If you specify in the program the real radius of the sphere, which is known, the program will calculate the real area of the hemispherical surface inside the line limited by the illuminated photodiodes.

Brief description of the drawings.

In fig. 1 shows the general diagram of the stand.

In fig. Figure 2 shows a general view of the apertometer sphere.

In fig. Figure 3 shows a top view of the apertometer sphere with an increased number of photodiodes.

In fig. Figure 4 shows a diagram of the use of the stand's rotary table.

In fig. Figure 5 shows a frontal view of the sphere.

In fig. Figure 6 shows a top view of the sphere (in cross-section).

In fig. Figure 7 shows the radius of the sphere in the program.

The figures indicate: 1 – apertometer sphere, 2 – photodiodes, 3 – mannequin head, 4 – incandescent lamps (lights), 5 – horizontal rotary table, 6 – stand table, 7 – laptop, 8 – additional photodiodes.

The test stand for determining the field of view of the front parts contains a dummy head 3, with illumination lamps 4, a spherical surface with a coordinate grid (apertometer), on the spherical surface at the nodes of the coordination grid there are photodiodes 2. The dummy head 3 is mounted on a horizontal rotary table 5, all this is located on the table of stand 6, and laptop 7 is also located there.

The front part to be tested is placed on the head of the mannequin 5 (Fig. 4), which is turned outside the sphere for ease, then the head is turned inside the sphere, and it immediately takes the required position.

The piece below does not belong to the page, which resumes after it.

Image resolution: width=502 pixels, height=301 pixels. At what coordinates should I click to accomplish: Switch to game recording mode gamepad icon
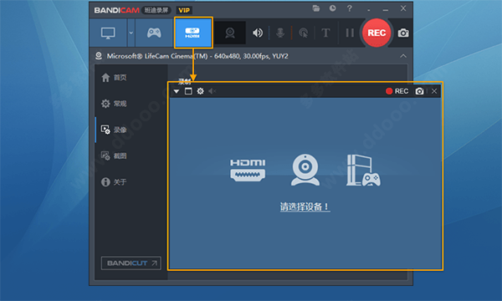[x=154, y=33]
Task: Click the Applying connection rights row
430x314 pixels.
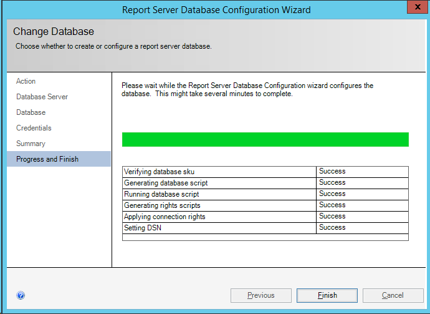Action: (x=165, y=217)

When the illumination lamps are turned on, an illumination contour appears on the apertometer sphere, the boundaries of which are determined by photodiodes and are automatically drawn on the field of view diagram. Next, using special software, the area of the field of view is calculated when using the front part and compared with the area of the field of view provided for by GOST to determine the value as a percentage.

The measurement error depends on the pitch of the photodiodes; the larger the pitch, the higher the error. To reduce the error, additional photodiodes 8 are located in the area in which the presence of an illumination boundary is most likely (Fig. 2). They allow you to more accurately determine the illumination boundary and reduce the error of the stand.

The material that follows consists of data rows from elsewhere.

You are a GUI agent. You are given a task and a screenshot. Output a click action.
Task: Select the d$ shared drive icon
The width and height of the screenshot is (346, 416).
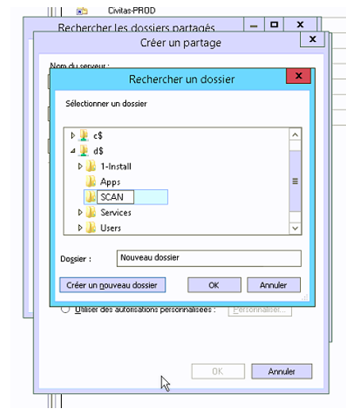click(83, 151)
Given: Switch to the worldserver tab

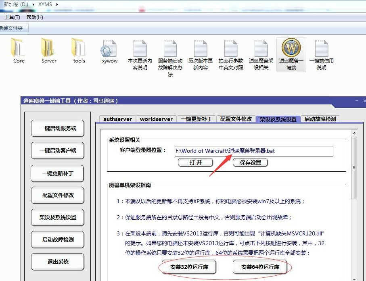Looking at the screenshot, I should tap(156, 119).
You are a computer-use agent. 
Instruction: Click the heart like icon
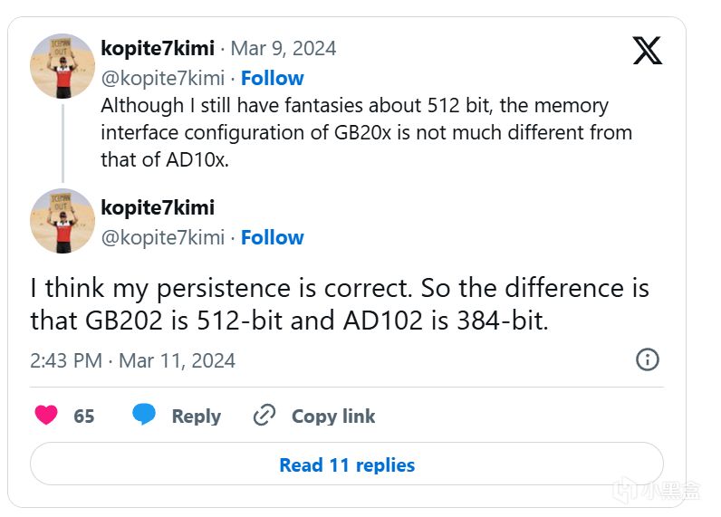pos(46,416)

For even more accurate compliance with GOST, a semi-automatic method is used. In this case, the reading of the illumination coordinates is determined manually by approximating between two designated values, and then these values are entered into the computer. The computer itself builds a diagram and determines its area, and then itself calculates the field of view as a percentage.

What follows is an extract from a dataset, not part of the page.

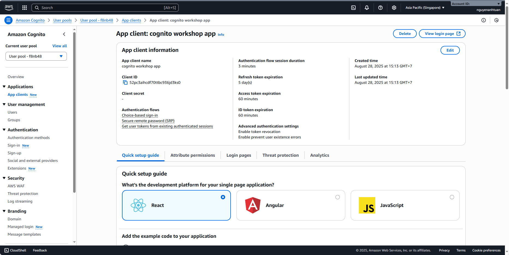Copy the Client ID with copy icon
The height and width of the screenshot is (255, 509).
coord(125,82)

Thus, a test bench has been created that significantly reduces the complexity of measurements and reduces testing time.

Claims (4)

1. A test bench for determining the area of the field of view of the front parts of personal respiratory protection equipment, containing photodiodes installed on a spherical surface in the nodes of a coordination grid with a uniform step and defining the boundaries of the illumination zone, while the stand is equipped with a horizontal rotary table on which the mannequin’s head is fixed , equipped with illumination lamps installed in its eye sockets. 2. Test bench according to claim 1, characterized in that additional photodiodes are located in the area of the illumination boundary. 3. A method for automatically determining the field of view of personal respiratory protection equipment using a stand according to claim 1, including placing the tested front part of the personal respiratory protection equipment on the mannequin’s head, the spherical surface turned outward, turning the mannequin’s head inside the spherical surface to the required position, turning on the lights illumination, automatic reading of coordinates and boundaries of the illumination zone and automatic calculation of the area of the field of view when using the specified test front part. 4. The method according to claim 3, characterized in that the area of the field of view is taken as the area of the illumination field on a spherical surface, which in turn is calculated as the sum of the areas of 36 triangles with sides a and b and the angle between them.